Forex Trading And Momentum Divergence by aihaozhe2


									An ailment that many traders suffer from when they are in a live trading environment
is called "analysis paralysis," where you are trying to take in too much information in
deciding when to trade and in which direction, and you either overload your charts
with indicators that you don't fully understand or you try to read every single piece of
news on your news feed and try to determine what it means. In all areas of life people
will encounter problems when they try to overcomplicate things, and so the solution
to this for your trading is to find a trading strategy that is simple and logical, and will
not give you a headache or make you feel paralyzed and unable to act. One such
strategy is called "momentum divergence," and all you need is one indicator on your
price chart.

The first step is to pick the currency pair and the time frame that you are comfortable
trading with. Some people like to use short-term charts and hold open positions for 5
minutes to 2 hours, while other like to hold their trades open for 2 hours to 2 days or
longer. Your personal preference will determine what the time frame on your chart
will be. After you are settled on a specific chart to find signals from, you will want to
add a momentum indicator called a "stochastic oscillator" which will be displayed
below the active price data and should come standard with every charting package out
there nowadays. This is a purely technical analysis-based strategy, so you will not be
needing your newsfeed or economic calendar for this.

A momentum indicator measures the rate at which prices are moving now relative to
the rate at which prices have been moving in the recent past, and the result is an
indicator which tells you whether current market conditions are overbought or
oversold. The reason this can be such an important thing to know is because the
foreign exchange market is not exchange based; in an exchange-based market such as
futures or commodities you can have access to price volume data, but there is no way
to compile this data on the forex market so the closest thing is a momentum indicator.
Typically the momentum indicator will move in sync with the price data itself, so the
line drawn by the actual chart and the line on the oscillator should match up closely.

The reason this strategy is called "momentum divergence" is because you can identify
trading signals by finding those times when the price data does not correspond with
the oscillator graph. The term "divergence" refers to those times when prices move
opposite of momentum, which means that prices continue to rise even though
momentum has started to fall or momentum is rising and the price is still falling or
moving sideways. As you might understand by now, since a momentum indicator is
the next-best-thing to price volume information, when there is a change in momentum
but no change in price it can tell you beforehand whether the exchange rate is likely to
go up or down.

To use this strategy you will want to follow your chart and look for one of two setups:
Either the price is continuing to rise but momentum is falling, or the price continues to
fall but momentum is rising. Your entry signal will be when you have identified a
setup where you feel thst there is a large move in the price momentum that has not yet
been translated into actual price movement, and your exit signal will be when you see
the indicator exit overbought or oversold territory.
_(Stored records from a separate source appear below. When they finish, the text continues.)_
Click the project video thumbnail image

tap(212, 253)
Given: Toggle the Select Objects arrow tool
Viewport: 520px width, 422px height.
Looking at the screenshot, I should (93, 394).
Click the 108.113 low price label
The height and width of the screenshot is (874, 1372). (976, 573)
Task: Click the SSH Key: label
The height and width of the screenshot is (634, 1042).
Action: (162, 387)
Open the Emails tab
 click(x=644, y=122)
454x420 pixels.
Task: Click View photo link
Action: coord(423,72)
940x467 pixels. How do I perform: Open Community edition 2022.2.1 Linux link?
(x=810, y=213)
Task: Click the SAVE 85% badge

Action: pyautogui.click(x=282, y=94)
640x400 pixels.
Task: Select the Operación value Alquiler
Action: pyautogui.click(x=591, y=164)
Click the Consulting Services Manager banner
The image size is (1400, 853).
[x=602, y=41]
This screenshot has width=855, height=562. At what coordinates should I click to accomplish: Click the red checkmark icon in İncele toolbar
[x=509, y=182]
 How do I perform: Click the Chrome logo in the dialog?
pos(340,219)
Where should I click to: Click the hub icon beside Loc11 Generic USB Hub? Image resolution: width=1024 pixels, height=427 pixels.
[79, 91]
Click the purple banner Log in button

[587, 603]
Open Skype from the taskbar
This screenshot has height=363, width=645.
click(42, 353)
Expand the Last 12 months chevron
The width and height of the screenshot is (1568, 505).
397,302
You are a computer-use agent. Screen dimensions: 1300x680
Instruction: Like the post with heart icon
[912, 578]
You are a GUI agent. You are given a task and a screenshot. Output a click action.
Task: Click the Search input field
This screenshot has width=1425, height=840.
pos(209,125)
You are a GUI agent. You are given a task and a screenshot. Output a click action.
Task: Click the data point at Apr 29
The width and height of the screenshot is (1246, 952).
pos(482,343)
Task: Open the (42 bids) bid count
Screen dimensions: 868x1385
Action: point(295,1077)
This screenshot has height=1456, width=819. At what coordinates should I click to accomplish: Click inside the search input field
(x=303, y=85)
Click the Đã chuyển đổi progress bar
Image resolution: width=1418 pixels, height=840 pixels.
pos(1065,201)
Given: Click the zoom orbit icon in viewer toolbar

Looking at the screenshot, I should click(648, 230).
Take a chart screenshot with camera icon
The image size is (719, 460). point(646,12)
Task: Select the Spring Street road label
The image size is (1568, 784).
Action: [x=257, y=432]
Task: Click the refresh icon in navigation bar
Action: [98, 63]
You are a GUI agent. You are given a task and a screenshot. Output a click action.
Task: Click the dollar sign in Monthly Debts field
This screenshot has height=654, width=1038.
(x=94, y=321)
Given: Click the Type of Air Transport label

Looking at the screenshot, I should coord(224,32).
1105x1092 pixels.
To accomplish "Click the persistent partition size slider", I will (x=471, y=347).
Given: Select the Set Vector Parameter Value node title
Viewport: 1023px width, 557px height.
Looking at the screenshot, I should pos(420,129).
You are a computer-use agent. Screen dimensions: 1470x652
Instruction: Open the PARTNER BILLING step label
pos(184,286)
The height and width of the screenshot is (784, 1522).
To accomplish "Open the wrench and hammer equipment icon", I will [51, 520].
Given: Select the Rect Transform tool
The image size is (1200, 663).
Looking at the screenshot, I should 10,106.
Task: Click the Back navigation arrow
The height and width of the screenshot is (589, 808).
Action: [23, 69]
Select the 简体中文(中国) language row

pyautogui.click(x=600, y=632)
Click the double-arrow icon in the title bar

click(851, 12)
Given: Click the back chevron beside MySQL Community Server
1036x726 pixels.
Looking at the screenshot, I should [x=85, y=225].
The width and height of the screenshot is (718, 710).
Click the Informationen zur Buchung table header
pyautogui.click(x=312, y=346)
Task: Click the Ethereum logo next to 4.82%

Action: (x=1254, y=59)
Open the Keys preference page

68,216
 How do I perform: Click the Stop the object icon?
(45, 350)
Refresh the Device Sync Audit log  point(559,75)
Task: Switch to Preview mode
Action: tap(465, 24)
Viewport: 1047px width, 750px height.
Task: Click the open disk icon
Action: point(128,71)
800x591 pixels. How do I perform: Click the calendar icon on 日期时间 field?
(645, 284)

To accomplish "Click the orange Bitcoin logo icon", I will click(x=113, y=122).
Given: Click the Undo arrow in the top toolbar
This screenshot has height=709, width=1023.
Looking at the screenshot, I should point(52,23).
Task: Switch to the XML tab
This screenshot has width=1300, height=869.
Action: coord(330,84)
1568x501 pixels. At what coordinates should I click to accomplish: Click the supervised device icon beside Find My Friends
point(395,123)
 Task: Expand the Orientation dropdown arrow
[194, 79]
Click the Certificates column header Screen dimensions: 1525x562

The oscillator itself conveys a value of 0-100, where over 80 usually indicates
overbought and below 20 usually indicates oversold. If you decided to buy the
currency pair because you saw momentum on the rise but no change in the price level,
you would want to set a reasonable stop-loss and then hold the position until you see
it cross into overbought territory and sustain the upward movement, and then exit
when the oscillator crosses back down over the 80 mark. If you decided to sell the
currency pair, then you would follow the same process and wait for the signal where
you see the momentum moving lower but no change in the price. Then you would
hold until the oscillator goes below 20 into oversold territory to continue the price
movement and then exit when it crosses back above the 20 mark.